> Work instructions: Continue the review of the Spin Doctors concert below, starting after its last sentence.

> Provided text:
++++++++++

Spin Doctors @ The Rescue Rooms
I relived a little bit of my childhood last night by going to see the Spin Doctors at the Rescue Rooms.

Pocket Full Of Kryptonite was the first album I ever bought back in the early 90s and it sold millions and millions before the dreaded second album Turn It Upside Down. Shortly after that, guitarist Eric Schenkman leaves. Then a third album that nobody buys. Finally singer Chris Barron lost his voice as a result of vocal cord paralysis. That was that.

Fastforward to 2002. Barron gets his voice back and the band reform, but does anybody care anymore?

The Rescue Rooms is around a third full when workmanlike Mancunian three-piece David R. Black take the stage. They're a worthy and slightly dull with indistinguishable indie-pop by numbers songs blending into each other - the only frisson on interest provided by the female bassist.

There's video cameras scattered liberally about the venue and it transpires that a tour film is being made. The band urge the crowd to come down the front and cheer loudly after each song, which they grudgingly do. Nothing more needs to be said.

This Spin Doctors have no such problems rousing the audience. Aside from the odd random old man, most people in the room seem to be an exactly the same age - mid to late 20s. The Pocket Full Of Kryptonite generation. In 1991, approaching their peak, the band played at the much larger Rock City around the corner. Many of tonight's crowd were probably there.

Opening up with What Time Is It? four middle aged men take the stage. Slightly greyer, slightly heavier and in the case of bassist Mark White - with less hair.

++++++++++

> Dataset rows:
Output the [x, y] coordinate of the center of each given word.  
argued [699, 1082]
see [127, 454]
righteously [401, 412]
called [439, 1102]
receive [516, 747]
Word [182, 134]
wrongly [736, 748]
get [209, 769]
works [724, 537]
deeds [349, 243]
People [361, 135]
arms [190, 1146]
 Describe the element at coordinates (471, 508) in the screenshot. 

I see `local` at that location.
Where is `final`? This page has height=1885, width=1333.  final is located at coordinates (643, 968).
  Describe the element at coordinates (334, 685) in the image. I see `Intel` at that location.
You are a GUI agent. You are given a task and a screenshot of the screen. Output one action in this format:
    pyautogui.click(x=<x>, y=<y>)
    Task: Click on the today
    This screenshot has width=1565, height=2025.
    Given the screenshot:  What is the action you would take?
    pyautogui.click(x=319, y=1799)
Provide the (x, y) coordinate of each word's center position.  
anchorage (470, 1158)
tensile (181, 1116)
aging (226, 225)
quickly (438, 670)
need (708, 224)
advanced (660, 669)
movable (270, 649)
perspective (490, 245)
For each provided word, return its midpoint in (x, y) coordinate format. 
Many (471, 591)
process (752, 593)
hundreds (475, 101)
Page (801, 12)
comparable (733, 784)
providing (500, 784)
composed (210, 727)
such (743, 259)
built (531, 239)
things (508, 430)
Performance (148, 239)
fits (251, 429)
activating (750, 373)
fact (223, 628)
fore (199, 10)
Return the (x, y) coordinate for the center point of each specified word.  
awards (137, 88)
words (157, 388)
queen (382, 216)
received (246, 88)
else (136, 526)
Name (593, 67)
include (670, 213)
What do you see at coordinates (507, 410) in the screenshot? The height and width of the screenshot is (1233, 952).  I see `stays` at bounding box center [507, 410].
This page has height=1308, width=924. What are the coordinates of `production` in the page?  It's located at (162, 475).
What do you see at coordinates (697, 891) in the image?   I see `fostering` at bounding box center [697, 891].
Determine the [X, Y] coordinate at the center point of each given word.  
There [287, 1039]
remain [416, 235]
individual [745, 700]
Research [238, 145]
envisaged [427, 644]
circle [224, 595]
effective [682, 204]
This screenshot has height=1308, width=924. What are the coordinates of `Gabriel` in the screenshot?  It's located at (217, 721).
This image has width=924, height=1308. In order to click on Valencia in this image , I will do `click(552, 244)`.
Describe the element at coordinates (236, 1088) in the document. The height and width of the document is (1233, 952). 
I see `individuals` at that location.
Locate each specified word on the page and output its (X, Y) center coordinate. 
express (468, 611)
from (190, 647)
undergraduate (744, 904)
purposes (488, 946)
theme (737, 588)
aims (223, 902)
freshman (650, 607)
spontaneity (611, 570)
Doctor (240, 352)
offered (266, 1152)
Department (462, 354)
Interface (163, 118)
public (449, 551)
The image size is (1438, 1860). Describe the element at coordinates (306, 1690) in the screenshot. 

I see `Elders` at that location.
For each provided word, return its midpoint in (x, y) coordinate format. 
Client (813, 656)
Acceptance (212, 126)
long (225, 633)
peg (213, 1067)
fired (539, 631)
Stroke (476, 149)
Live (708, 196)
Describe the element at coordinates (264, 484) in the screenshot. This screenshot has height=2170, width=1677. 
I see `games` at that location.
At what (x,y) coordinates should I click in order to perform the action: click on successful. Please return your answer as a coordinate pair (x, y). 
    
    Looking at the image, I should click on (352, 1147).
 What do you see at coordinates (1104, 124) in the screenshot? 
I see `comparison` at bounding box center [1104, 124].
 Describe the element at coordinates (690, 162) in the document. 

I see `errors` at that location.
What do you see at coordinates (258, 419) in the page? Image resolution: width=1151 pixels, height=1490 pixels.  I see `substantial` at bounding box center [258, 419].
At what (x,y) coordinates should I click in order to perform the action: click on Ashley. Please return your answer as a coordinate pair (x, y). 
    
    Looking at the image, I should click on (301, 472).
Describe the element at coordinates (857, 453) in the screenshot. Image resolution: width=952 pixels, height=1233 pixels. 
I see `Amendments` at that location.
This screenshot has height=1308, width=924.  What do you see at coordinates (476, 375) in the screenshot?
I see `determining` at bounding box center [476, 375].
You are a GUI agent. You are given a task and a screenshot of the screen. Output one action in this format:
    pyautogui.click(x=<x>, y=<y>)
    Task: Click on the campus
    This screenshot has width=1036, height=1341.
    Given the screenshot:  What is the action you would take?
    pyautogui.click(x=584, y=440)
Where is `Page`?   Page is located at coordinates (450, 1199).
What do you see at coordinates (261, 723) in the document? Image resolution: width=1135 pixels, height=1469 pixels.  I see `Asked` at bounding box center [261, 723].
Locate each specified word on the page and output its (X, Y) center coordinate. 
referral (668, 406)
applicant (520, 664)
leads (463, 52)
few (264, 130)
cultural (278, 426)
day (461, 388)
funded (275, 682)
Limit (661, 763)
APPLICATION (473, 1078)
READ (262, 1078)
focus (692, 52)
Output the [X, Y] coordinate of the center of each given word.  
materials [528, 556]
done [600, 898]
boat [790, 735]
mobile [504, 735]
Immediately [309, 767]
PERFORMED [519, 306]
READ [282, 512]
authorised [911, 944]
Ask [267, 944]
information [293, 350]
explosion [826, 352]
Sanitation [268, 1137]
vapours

++++++++++

> Final result:
What follows is just over 90 minutes of sheer blissful blues rock. Tracks from Kryptonite sprinkled evenly throughout the set, mixed with tracks from their other albums and *gasp* new material.

Barron is on fine form, bantering with the crowd, high kicking and dancing around the stage, but he's modest enough to let the other three musicians take equal time in the spotlight. Much like myself, he's rocking the tramp chic look. In fact, with his greying hair and beard he resembles like Jeff Bridges from The Fisher King or Bob Geldof's younger, slightly hipper brother.

Schenkman is one of the greatest unheralded guitarists of his generation. Every song seemingly ends with a lengthy blistering solo.

White has a distinctive, louche finger-picking bass style the gels with drummer Aaron Comess, in a way only a rhythm section that has been playing together for over a decade.

Having sold several million albums, playing to a couple of hundred people in a half full club should be a demoralising experience, but the Spin Doctors just seem happy to play at all.

All the hits are trotted out of course. Two Princes, Little Miss Can't Be Wrong, Jimmy Olsen's Blues and Cleopatra's Cat receive the biggest cheers. But there are a couple of tracks that the crowd still wants to hear.

For the encore, it's time for a bit of self-indulgence of the percussion kind. The opening beat of Refrigerator Car starts up, but then goes on and on and on. It's pretty cool but a sense of relief prevails when the song kicks it. As the track segues into the lengthy Shinbone Alley, Comess is at it again and it's an epic, epic drum solo, lasting several minutes. Fast bits, slow bits, quiet bits, loud bits, parts where he seemingly stops altogether.

The last bus beckons and as the solo finally finishes and the song (possibly) draws to a close, it's time to bid farewell to the doctors of spin. "How about that?" says Barron to the crowd smiling from ear to ear as he applauds his stick wielding bandmate, but as anyone who has ever eaten too much custard knows - you really can have too much of a good thing.

Some things should be left in the past, a guilty secret. But sometimes.... sometimes... once in a while... a little nostalgia can't hurt anyone.

Unlike drum solos.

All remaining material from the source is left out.